Guest contributor
Seán Barry
From exiled Rohingya poet Mayyu Ali comes a story about belonging, confusion, and loss, told with purpose and poetic restraint, in order to set the record straight.
A book that almost never saw the light of day, written while the author was in exile after finding himself at odds with a Rohingya militant group, has now appeared in English.
From the opening dedication, Eradication shows that it is not a personal lament. Mayyu Ali tells a deeply personal story that is emblematic of a collective journey: an account of Rohingya life in Rakhine (Arakan) State in the decades leading up to, and including, the genocide of 2017.
Rather than beginning in crisis, the book begins with memories, textures, and a strong sense of place. It describes the traditions and rhythms of a people who belonged and had a connection with their land – people who did not see themselves in the way much of the world, through media depictions, would later come to see them.
Mayyu Ali paints a picture of naive halcyon days in Arakan spent running to the Purma River, playing in bamboo forests, and watching morning mist settle on the Mayu Mountains.
He writes about learning the Burmese alphabet, singing the national anthem, and the pride of wearing the official school uniform of green longyi and white shirt. He remembers sharing classrooms with Rakhine and Hindu children. An upbringing that might resonate with many from Myanmar.
As Mayyu Ali grows older and becomes more conscious of the world around him, the book too becomes more conscious of the pressures building on his community. It shows the tightening of restrictions and surveillance from the Myanmar military and allied local authorities through everyday encounters and small shifts in tone.
Pressure accumulates steadily and insidiously, and we experience it from Ali’s position of confusion: why is this happening? Comparing this experience to reading a work of dystopian fiction would risk softening the reality that this occurred on a mass scale, but the psychological strain under which the reader experiences the sense of reality quietly going askew is deeply impactful.
There is a moment in the book where Mayyu Ali describes repeatedly asking himself what he or his people had done to deserve what was happening, and he writes that in those days he carried “the bitter taste of injustice” in his mouth.
What stands out is that this book is not bitter. It is honest, frank, and dignified. That may be one of its major achievements. It allows the reader to feel the injustice fully without being instructed on how to feel. And because of that, the reality of what follows feels all the more unjust.
One of the most affecting narrative threads is his childhood friendship with Aung Naing, a Rakhine Buddhist boy from the same village. They were born in the same year, went to the same school, and shared, as Ali writes, “the same dream.”
The book returns to this friendship at key moments, using it to show the slow and disorienting shift from coexistence to exclusion.
“When we finally arrived at the district education office, Aung Naing told the official, ‘We have come to apply for the teaching posts.’ I said the same thing with a Rakhine accent so that he wouldn’t guess my identity. The man gave me a knowing smirk and I felt humiliated. Once again.”
This is a moment he will later recognise as the beginning of two very different futures, and in the story comes just before the eruption of communal violence in Arakan in 2012.

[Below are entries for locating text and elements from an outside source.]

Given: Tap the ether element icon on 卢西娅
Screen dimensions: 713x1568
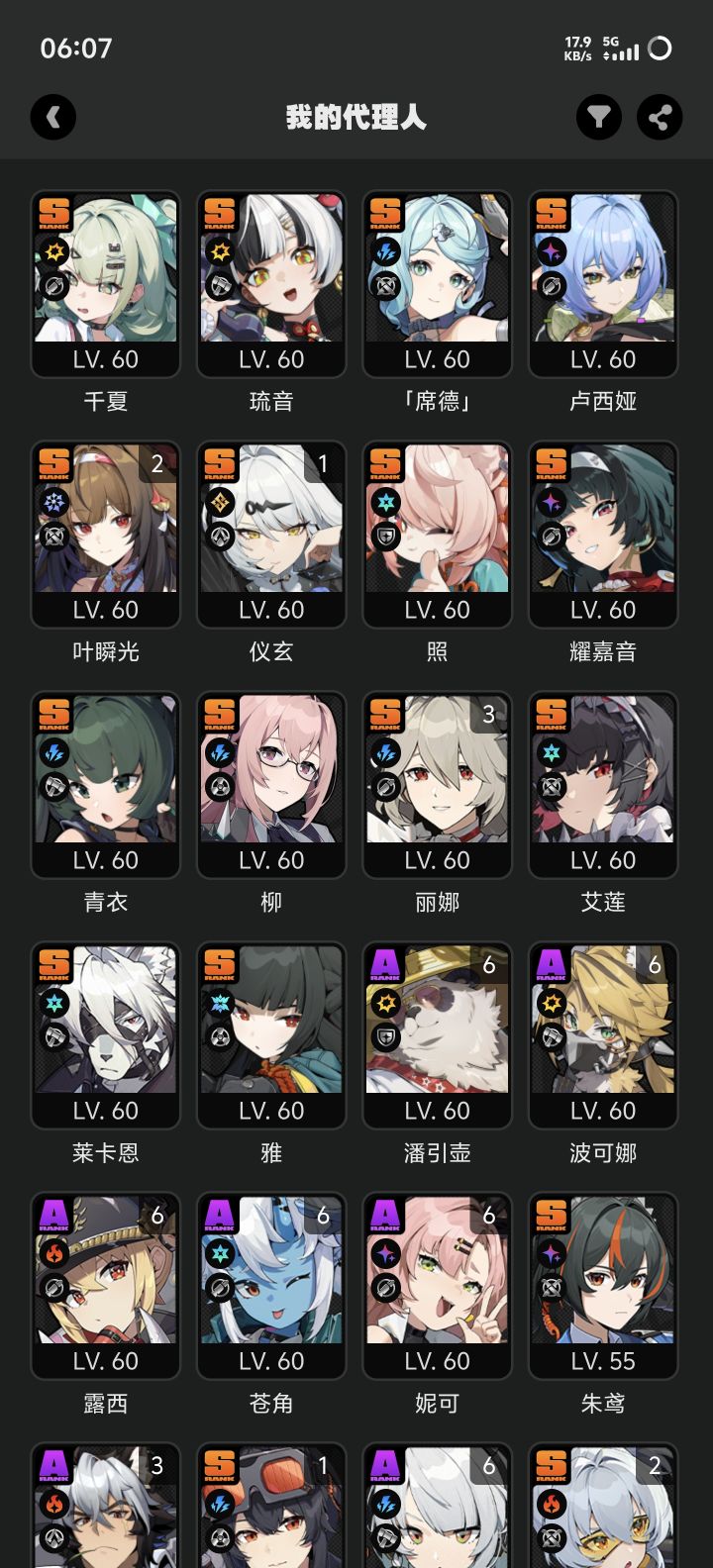Looking at the screenshot, I should click(552, 253).
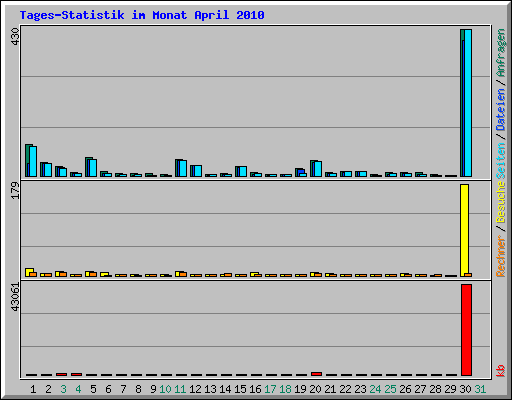Click the yellow Besuche bar for day 30

[464, 230]
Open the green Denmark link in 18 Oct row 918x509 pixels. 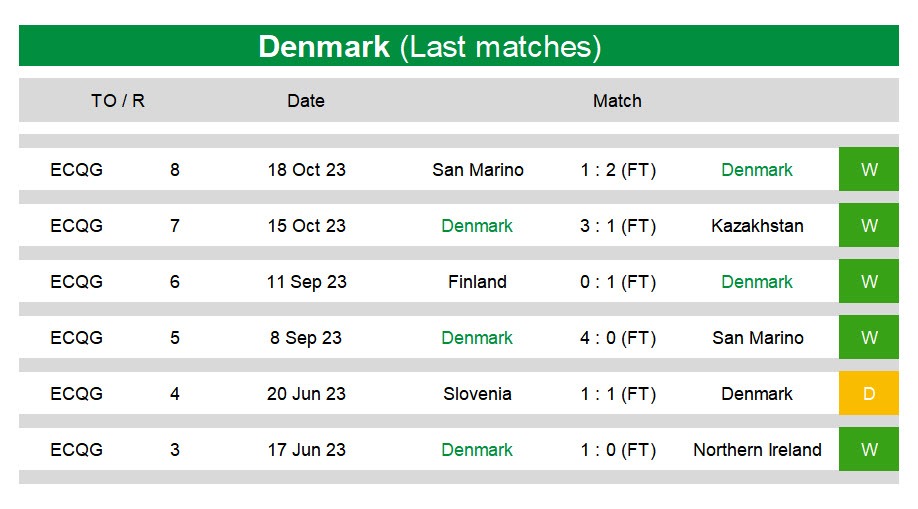point(756,170)
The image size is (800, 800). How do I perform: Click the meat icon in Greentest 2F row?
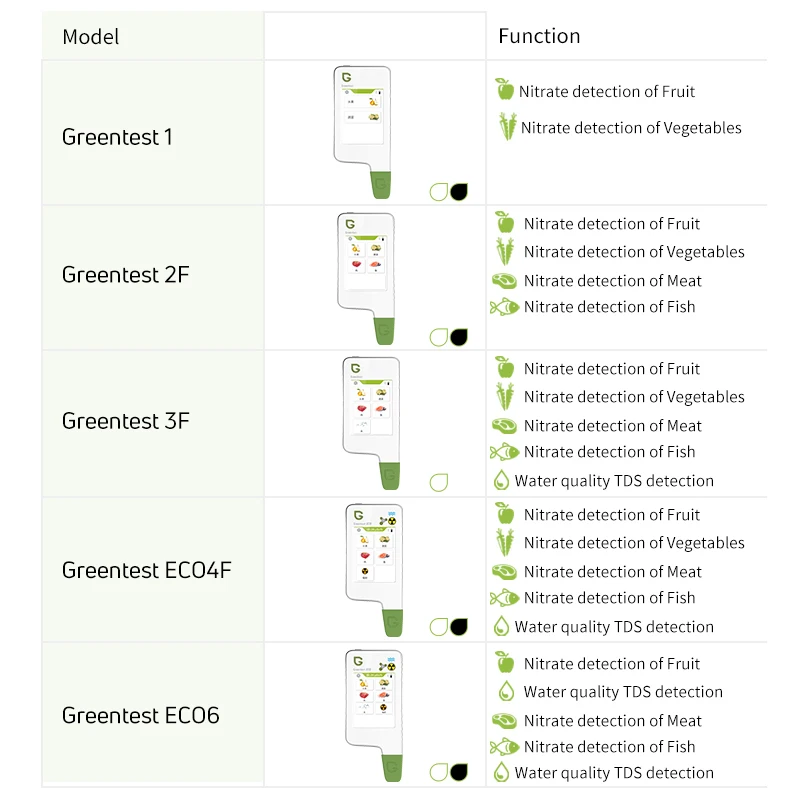coord(504,281)
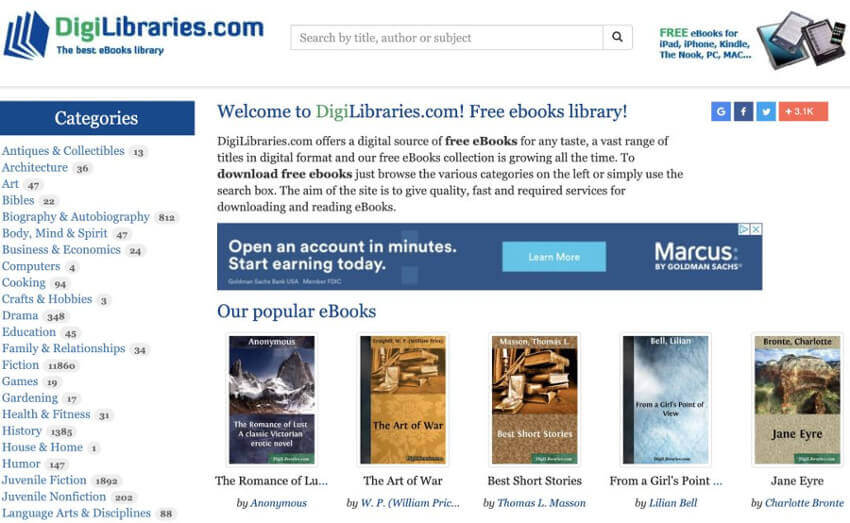Viewport: 850px width, 523px height.
Task: Focus the title, author or subject search box
Action: point(447,37)
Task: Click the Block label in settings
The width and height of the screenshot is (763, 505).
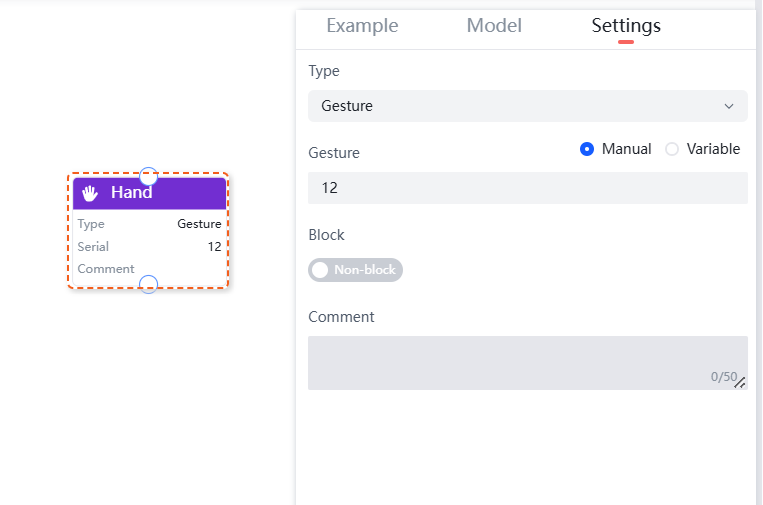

Although the book was written with journalist Émilie Lopes and later translated into English by Siba Barkataki, Ali’s voice is strongly present.
He is the perspective through which the story is lived. This makes Eradication a compelling read. Its strength is not only the story it tells, but how it tells it. It is a story, written by a poet, that also serves as a crucial historical record.
Since the book was first written, the situation it describes has not improved. Camps in Bangladesh have grown. Aid has diminished. Movement remains restricted.
The question of whether the current generation of Rohingya that were forced from their land will ever return home to Arakan remains unanswered. The absence of their voices in the rooms where decisions are made makes books like Eradication feel vitally important.
Seán Barry is a Chiang Mai-based freelance journalist and audio producer, with a focus on authoritarianism, human rights, and humanitarian aid. He first visited Myanmar in 2015.